Die virtuelle Zusammensetzung der Teile folgt etablierten anatomischen Prinzipien. Die Wissenschaftler stützen sich dabei auf ihr Wissen über die Struktur menschlicher und tierischer Schädel, um jedes Fragment zu positionieren. Sie können sich auch auf andere Fossilien beziehen, um die Rekonstruktion zu leiten. Dieser iterative Prozess erfordert oft mehrere Versuche, um zu einem kohärenten Ergebnis zu gelangen.
Diese Rekonstruktionen bieten viele Vorteile. Sie ermöglichen die präzise Untersuchung zerbrechlicher oder unvollständiger Fossilien und die einfache Weitergabe der Modelle an andere Forscher weltweit. Darüber hinaus können sie zur Herstellung von 3D-Drucken für Lehrzwecke oder die Museumspädagogik genutzt werden. Diese Technologie hat somit die Erforschung der Vergangenheit grundlegend verändert.

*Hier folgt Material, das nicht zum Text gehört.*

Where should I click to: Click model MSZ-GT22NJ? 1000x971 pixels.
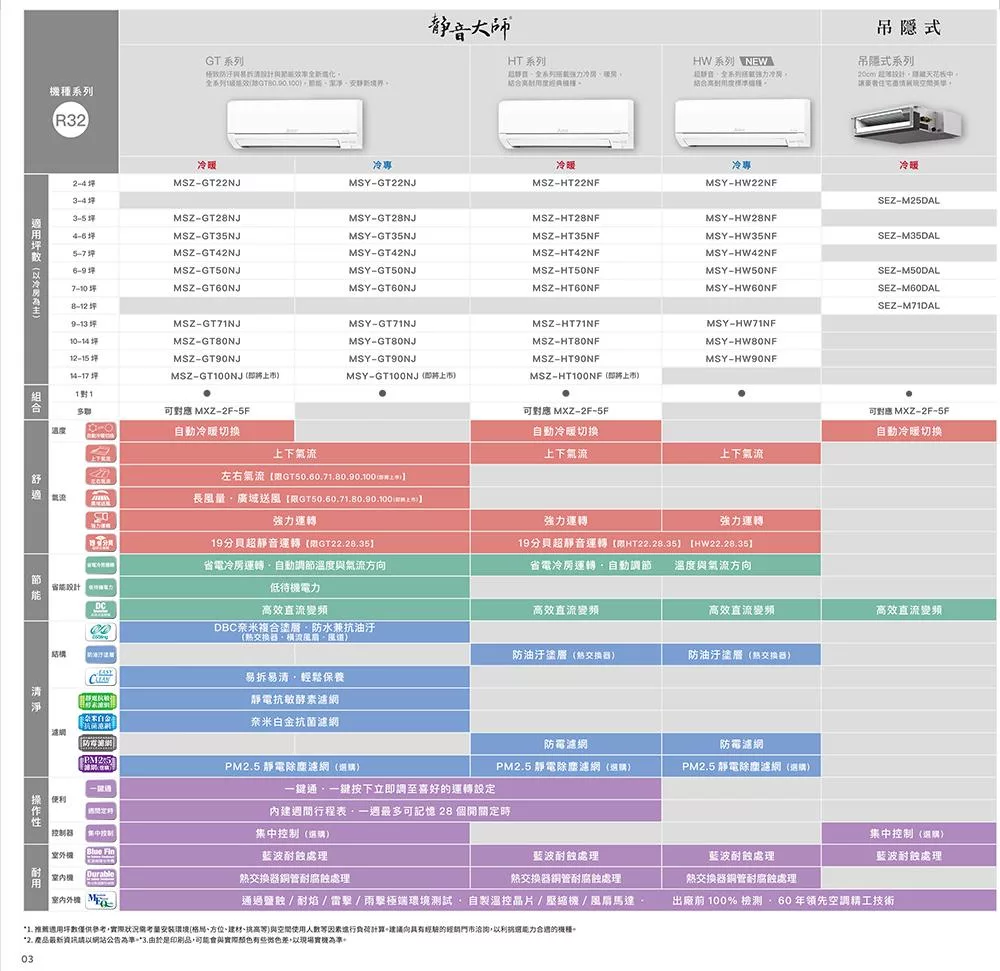click(x=206, y=183)
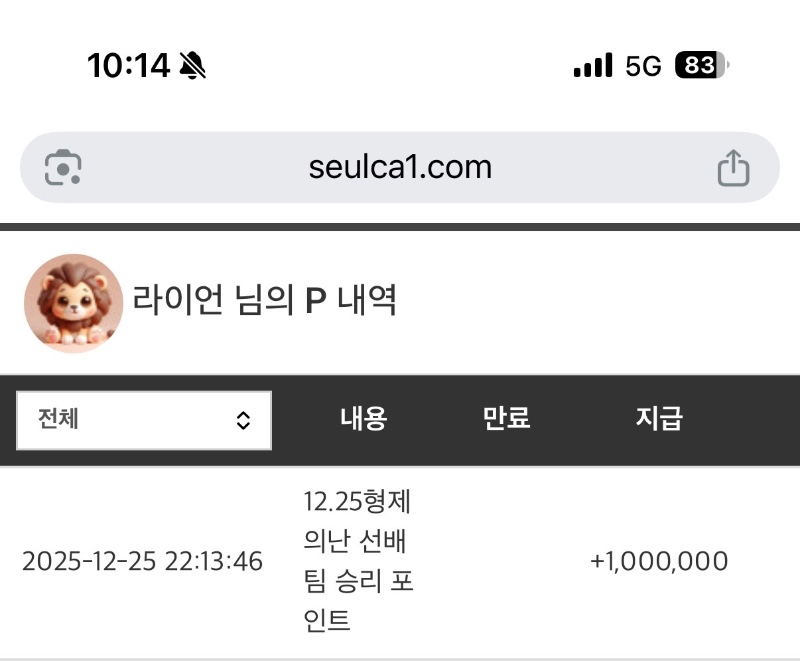This screenshot has height=661, width=800.
Task: Tap the empty 만료 cell in first row
Action: coord(506,561)
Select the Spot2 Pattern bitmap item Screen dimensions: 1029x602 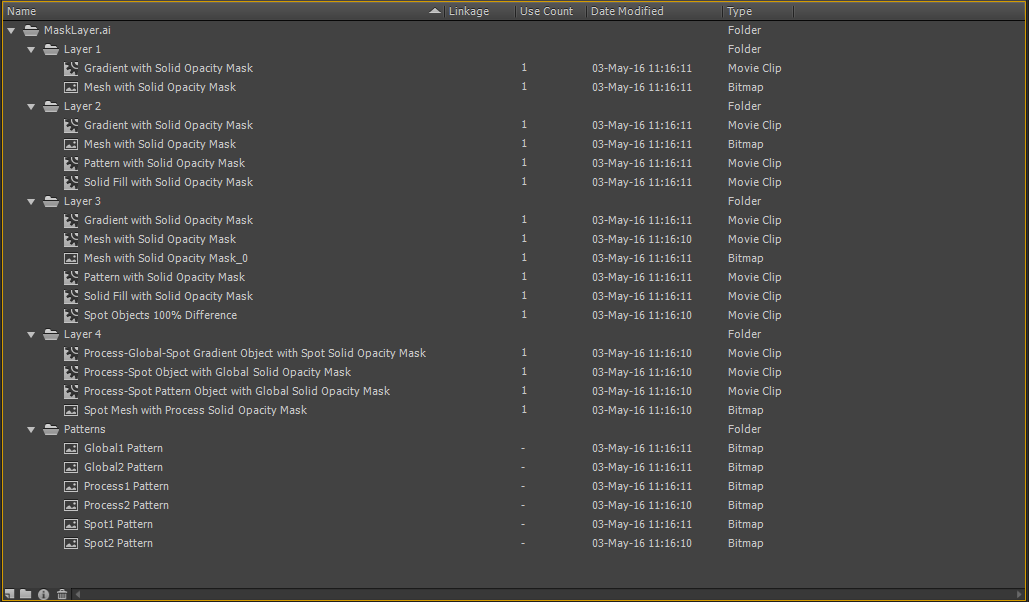click(118, 544)
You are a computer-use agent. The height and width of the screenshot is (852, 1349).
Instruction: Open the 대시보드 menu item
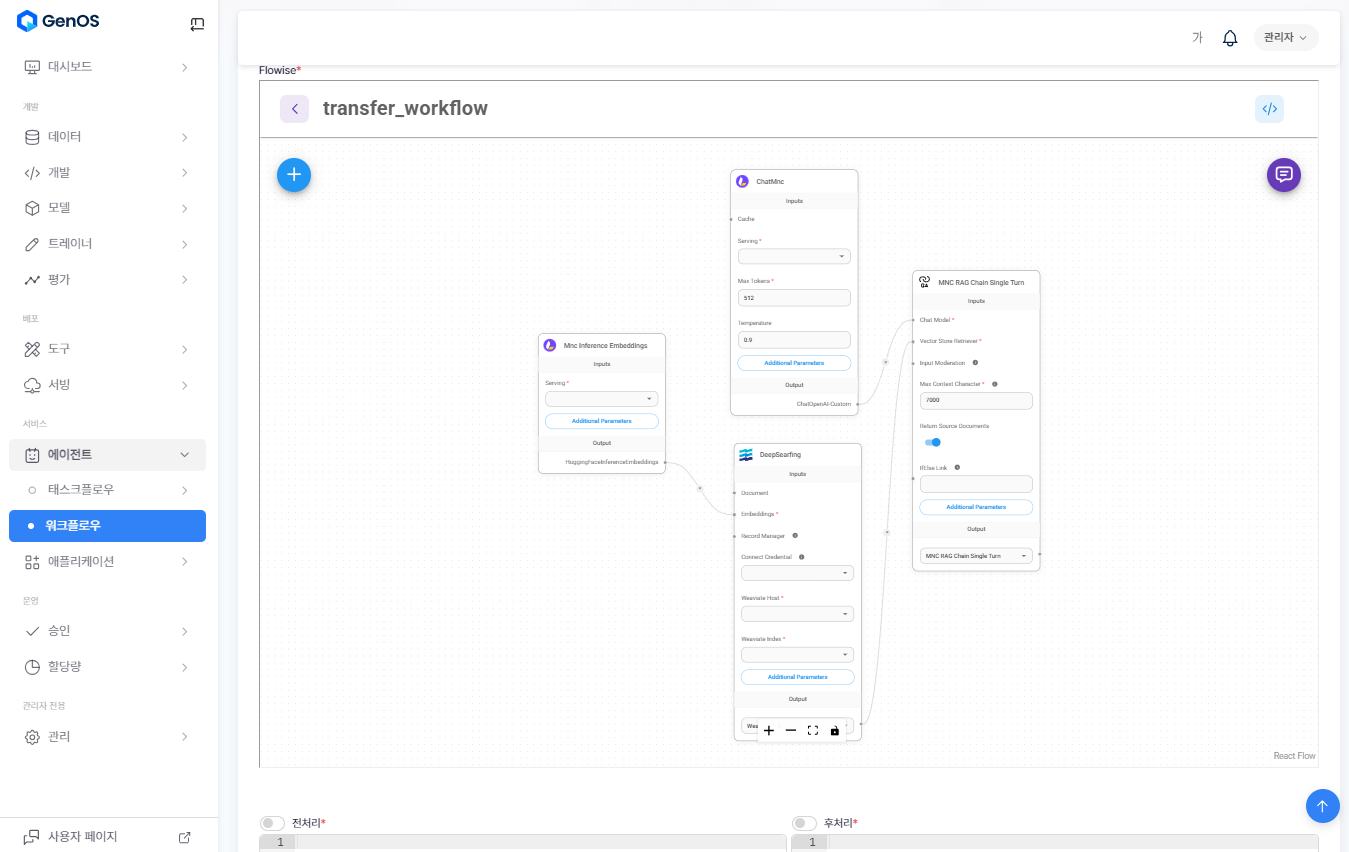tap(107, 67)
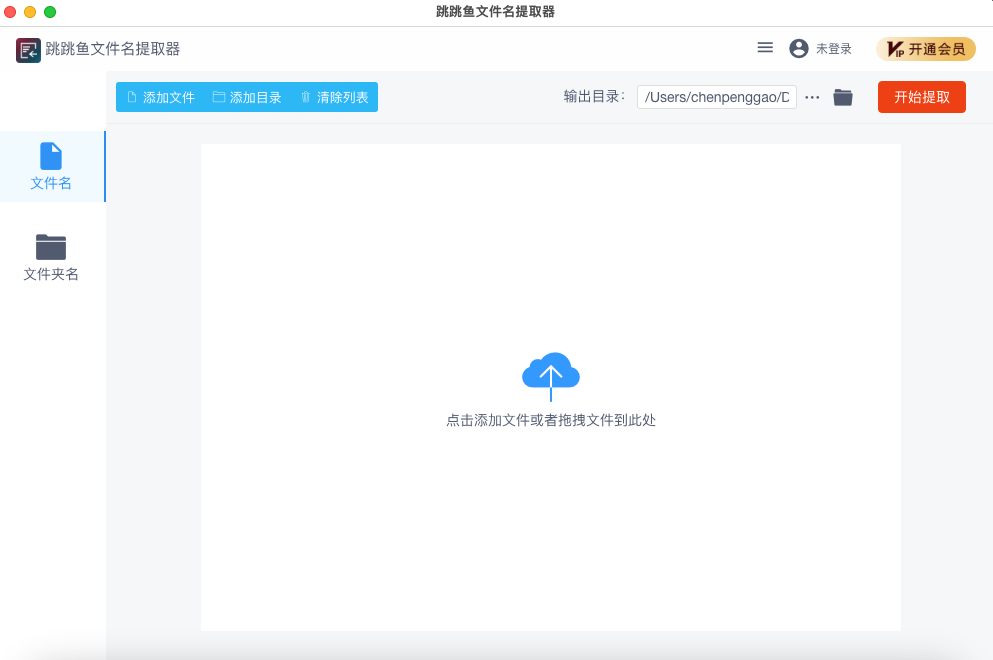The width and height of the screenshot is (993, 660).
Task: Select the 文件夹名 folder icon in sidebar
Action: click(x=51, y=247)
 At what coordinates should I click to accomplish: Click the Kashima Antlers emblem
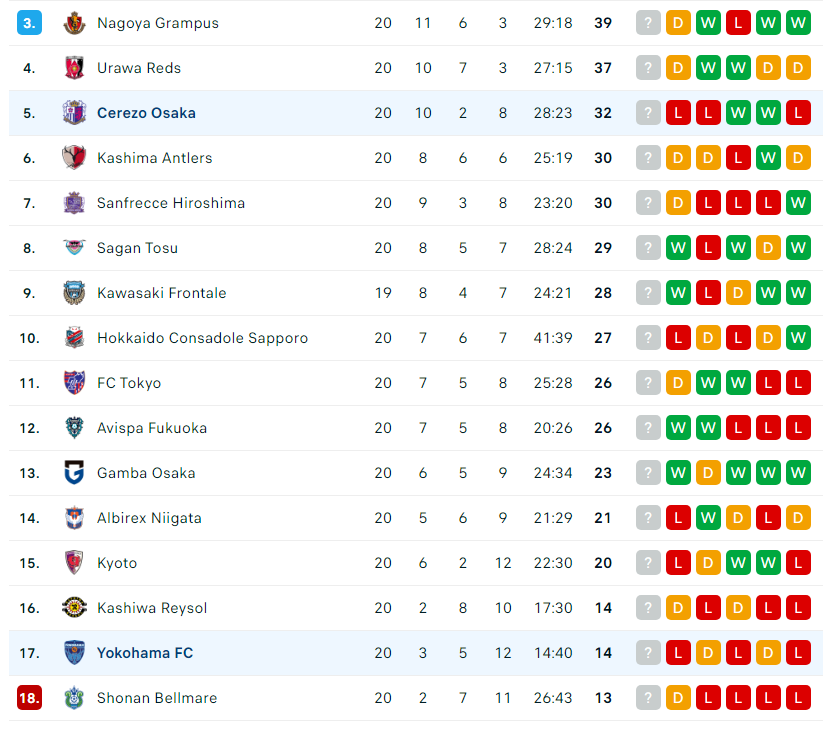pyautogui.click(x=74, y=158)
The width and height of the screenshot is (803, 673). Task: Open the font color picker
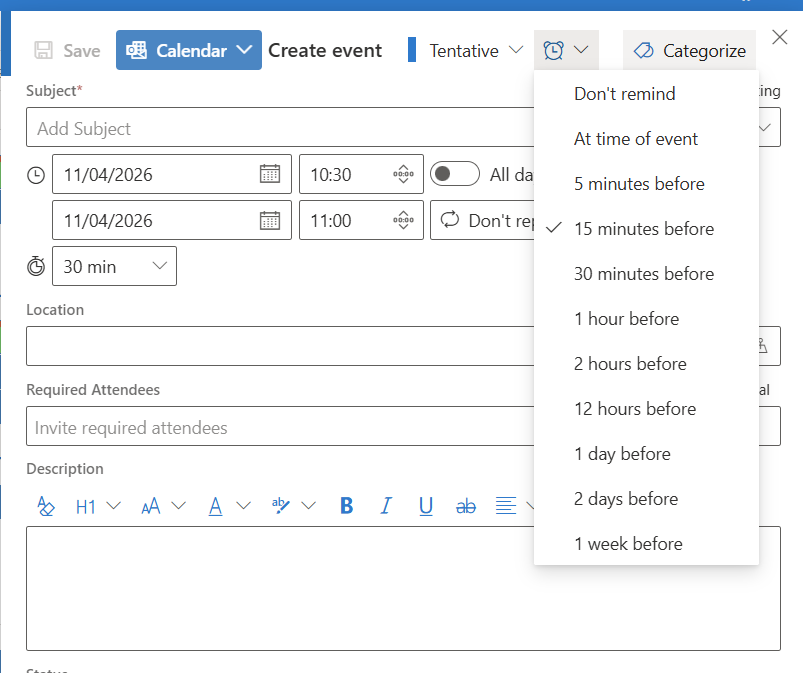[x=215, y=506]
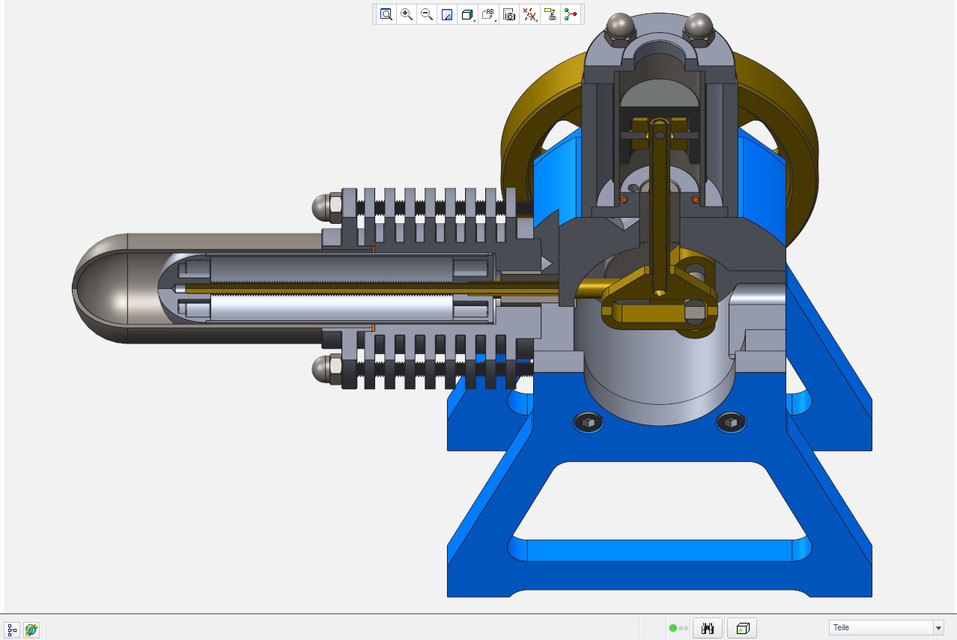Select the Zoom Out tool
Image resolution: width=957 pixels, height=640 pixels.
[427, 14]
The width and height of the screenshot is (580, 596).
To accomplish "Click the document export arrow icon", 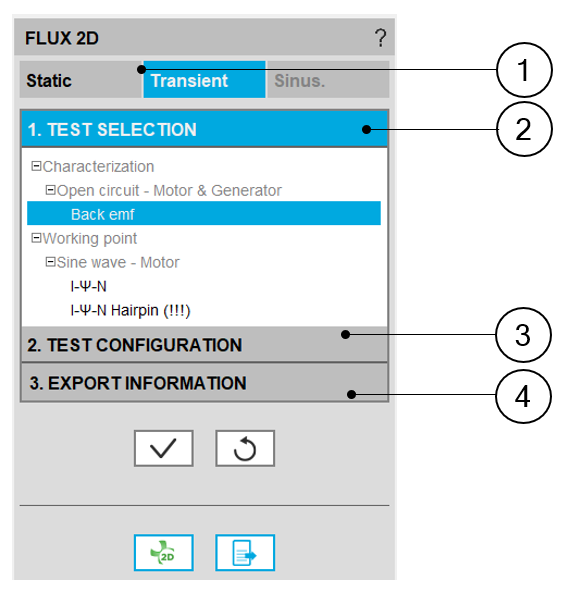I will tap(245, 553).
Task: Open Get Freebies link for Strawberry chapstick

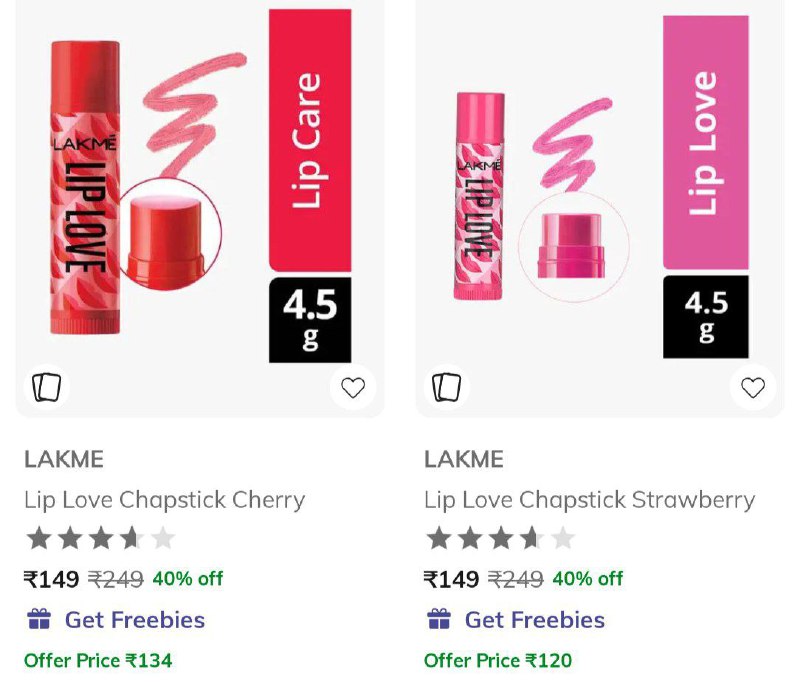Action: tap(535, 620)
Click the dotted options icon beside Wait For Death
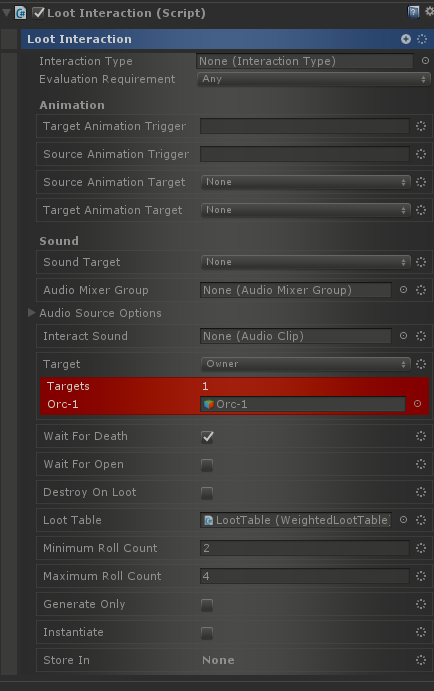The height and width of the screenshot is (691, 434). coord(421,436)
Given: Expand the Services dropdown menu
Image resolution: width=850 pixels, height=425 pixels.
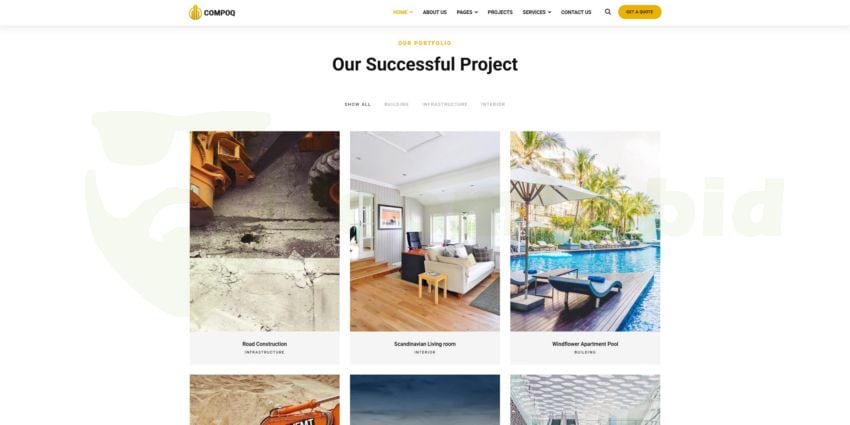Looking at the screenshot, I should click(x=537, y=12).
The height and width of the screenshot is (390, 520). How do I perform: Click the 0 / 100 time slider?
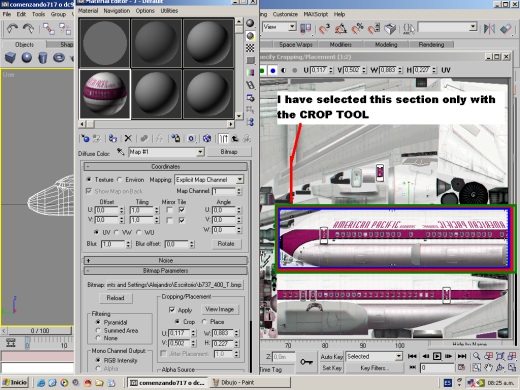point(39,331)
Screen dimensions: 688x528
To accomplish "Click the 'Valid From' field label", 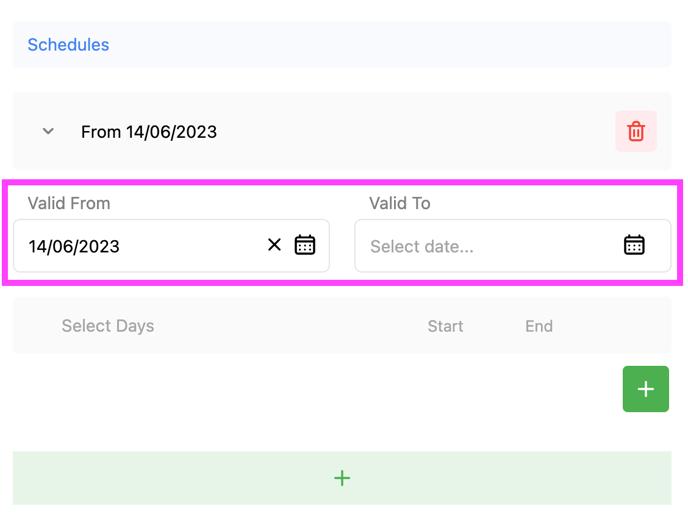I will [x=69, y=203].
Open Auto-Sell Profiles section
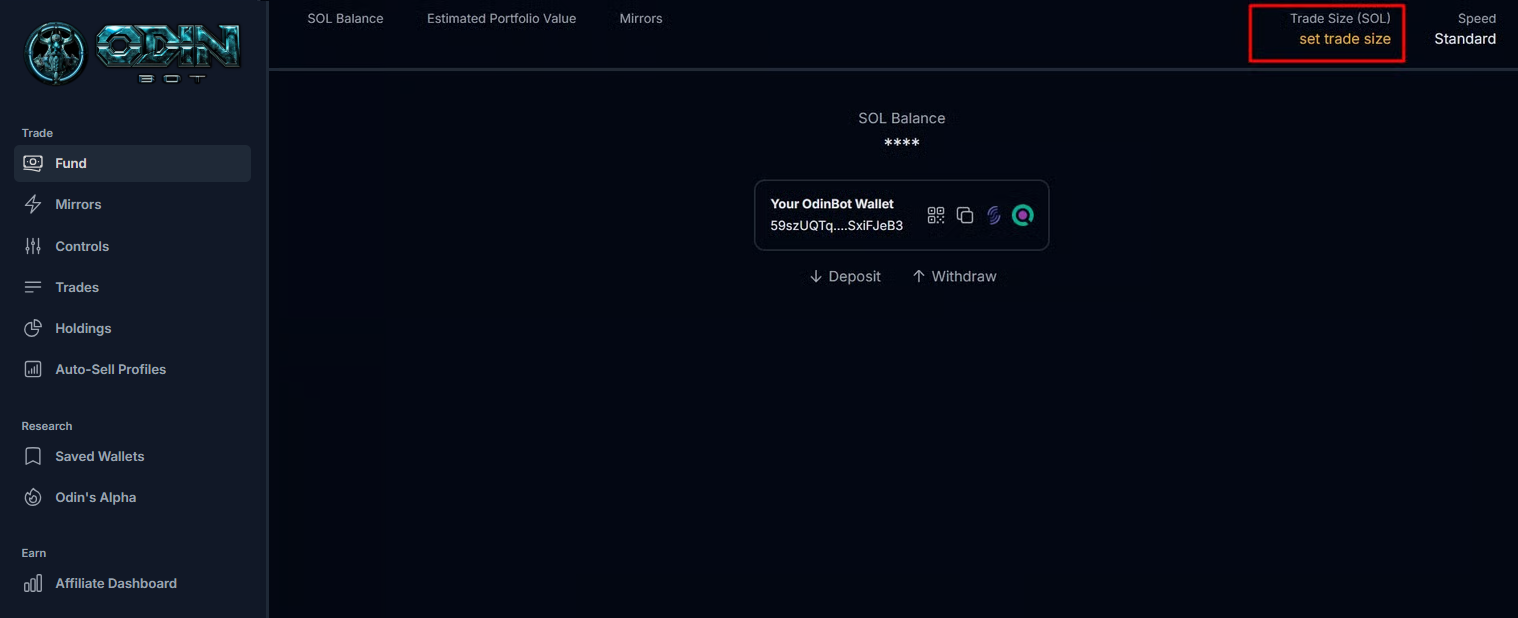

Die Zukunft dieser Methoden umfasst den Einsatz künstlicher Intelligenz zur Unterstützung der Zusammensetzung oder zur Simulation von Weichgeweben. Dieser Ansatz könnte noch mehr Details über das Aussehen unserer Vorfahren liefern, erfordert aber nach wie vor eine rigorose Validierung durch Fachleute.